Eat Hackney has been spending some time with North London Action for the Homeless. This small charity is based at St Paul’s church in Stoke Newington, and provides food for homeless and vulnerable people. Twice a week, cook and artist Lucie Galand and a group of volunteers transform donated fruit and veg into a filling and nutritious meal for 50–60 service users. The vivid illustrations of service users featured in this post are also the work of Lucie. For more images, and for background on some of the people who visit NLAH, check out the blog A Three Course Story.
For three hours before the meal is served, there is an atmosphere of calm but intense concentration in the kitchen. Lucie can rely on regular gifts of food from Growing Communities, Whole Foods and other local shops, but she doesn’t know in advance what her ingredients will be.
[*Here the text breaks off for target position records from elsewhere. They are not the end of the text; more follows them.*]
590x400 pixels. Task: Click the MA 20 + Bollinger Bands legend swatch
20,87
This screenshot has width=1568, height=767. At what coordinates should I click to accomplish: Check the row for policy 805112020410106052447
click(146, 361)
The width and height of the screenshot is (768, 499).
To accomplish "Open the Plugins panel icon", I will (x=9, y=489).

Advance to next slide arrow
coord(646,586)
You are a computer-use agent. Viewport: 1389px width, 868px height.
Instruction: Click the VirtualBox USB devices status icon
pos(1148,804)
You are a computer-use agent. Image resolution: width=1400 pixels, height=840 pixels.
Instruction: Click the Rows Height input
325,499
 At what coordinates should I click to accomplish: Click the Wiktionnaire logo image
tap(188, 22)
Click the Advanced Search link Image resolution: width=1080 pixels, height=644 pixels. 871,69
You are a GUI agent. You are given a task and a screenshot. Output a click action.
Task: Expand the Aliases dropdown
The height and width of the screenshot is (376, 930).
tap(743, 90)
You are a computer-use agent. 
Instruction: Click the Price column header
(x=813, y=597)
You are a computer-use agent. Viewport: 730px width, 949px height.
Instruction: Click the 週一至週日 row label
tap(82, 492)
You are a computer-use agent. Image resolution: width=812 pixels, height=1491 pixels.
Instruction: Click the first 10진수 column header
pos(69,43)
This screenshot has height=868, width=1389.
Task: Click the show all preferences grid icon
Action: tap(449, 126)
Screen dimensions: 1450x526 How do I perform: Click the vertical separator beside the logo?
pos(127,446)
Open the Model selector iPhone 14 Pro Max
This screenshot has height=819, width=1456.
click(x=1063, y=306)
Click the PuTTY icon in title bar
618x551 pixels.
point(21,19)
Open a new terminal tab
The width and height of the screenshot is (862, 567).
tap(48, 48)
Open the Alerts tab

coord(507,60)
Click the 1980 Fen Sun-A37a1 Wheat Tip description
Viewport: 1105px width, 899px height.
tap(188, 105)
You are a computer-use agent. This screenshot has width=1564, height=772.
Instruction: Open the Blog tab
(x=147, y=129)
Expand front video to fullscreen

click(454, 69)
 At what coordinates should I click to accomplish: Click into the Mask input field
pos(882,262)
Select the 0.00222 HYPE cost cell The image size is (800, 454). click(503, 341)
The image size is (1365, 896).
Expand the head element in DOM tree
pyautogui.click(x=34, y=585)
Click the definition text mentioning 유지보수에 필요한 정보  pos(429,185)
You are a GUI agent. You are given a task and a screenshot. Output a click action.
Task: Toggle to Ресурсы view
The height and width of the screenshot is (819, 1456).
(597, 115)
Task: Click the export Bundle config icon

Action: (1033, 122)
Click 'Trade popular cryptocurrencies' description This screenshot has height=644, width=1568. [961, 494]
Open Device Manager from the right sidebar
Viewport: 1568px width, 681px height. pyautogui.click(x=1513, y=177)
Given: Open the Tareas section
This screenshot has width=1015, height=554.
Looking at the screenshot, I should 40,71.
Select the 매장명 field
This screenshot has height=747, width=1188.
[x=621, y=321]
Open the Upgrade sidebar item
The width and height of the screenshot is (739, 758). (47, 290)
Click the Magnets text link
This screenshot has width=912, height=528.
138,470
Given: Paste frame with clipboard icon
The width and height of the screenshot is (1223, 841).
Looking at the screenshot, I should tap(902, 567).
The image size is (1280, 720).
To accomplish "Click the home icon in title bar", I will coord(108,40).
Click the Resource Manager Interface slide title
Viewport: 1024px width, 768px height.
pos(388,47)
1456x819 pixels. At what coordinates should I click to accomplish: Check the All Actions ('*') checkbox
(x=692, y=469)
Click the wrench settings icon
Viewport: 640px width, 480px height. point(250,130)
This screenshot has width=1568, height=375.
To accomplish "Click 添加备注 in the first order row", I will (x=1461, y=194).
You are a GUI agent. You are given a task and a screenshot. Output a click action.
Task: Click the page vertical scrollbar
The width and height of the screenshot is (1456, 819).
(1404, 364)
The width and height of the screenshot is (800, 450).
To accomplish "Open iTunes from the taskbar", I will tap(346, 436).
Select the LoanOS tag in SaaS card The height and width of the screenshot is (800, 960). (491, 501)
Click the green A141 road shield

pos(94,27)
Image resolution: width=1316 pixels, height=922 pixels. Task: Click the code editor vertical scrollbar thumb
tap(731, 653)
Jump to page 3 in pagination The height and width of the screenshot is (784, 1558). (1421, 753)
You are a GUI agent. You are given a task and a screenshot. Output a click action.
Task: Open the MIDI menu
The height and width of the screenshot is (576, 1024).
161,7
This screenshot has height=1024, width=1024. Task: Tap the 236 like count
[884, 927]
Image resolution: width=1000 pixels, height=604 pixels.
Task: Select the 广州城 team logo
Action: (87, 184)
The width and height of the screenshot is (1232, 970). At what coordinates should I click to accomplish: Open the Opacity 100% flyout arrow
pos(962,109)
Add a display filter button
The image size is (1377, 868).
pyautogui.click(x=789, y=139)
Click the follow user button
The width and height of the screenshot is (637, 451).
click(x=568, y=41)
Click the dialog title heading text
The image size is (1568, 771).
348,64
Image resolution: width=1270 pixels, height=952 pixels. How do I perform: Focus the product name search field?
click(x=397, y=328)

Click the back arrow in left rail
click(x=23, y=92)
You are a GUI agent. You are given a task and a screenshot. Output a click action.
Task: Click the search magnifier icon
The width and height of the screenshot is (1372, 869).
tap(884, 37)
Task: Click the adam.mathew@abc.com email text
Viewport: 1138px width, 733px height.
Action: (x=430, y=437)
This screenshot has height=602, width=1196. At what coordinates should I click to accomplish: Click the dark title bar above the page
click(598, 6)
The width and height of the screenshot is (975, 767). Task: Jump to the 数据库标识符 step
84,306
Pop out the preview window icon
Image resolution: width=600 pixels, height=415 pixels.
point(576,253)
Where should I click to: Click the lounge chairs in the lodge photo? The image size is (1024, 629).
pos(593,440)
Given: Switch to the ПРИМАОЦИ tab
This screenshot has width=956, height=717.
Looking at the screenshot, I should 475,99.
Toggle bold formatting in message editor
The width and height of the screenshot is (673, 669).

So creativity is key, as is the help of volunteers, who prepare all the fruit and veg. Everything comes together just as the service users flood into the hall – they help themselves to tea and coffee and then volunteers serve them soup, a warming main course and dessert at trestle tables.
Both volunteers and service users enjoy the social side of the project: NLAH fosters an atmosphere of conviviality and mutual respect. So while the food itself is of course vital and beneficial, so is the warmth and human contact the project offers. Volunteer Cecilia, always beautifully turned out herself, is on hand to cut hair, and donations of clothes are handed out.
Lucie and drop-in centre manager Mike Tomes also involve volunteers and service users in the Evering Road Kitchen Garden project, the creation of a small garden in the churchyard, where Lucie can pick herbs, beans and salad greens. And Lucie uses any surplus produce to cook up jars of Patchwork Preserves, organic chutneys and pickles sold in aid of the charity.
In its attitude to both food and people, this is a holistic project. Food which would be otherwise be thrown away is turned into a beautiful and much needed meal. Nothing is wasted: all the food scraps go into the compost bin which then enriches the kitchen garden. Nobody is overlooked and everybody is valued for their contribution and their conversation. Eat Hackney is very glad to have met everyone involved with NLAH.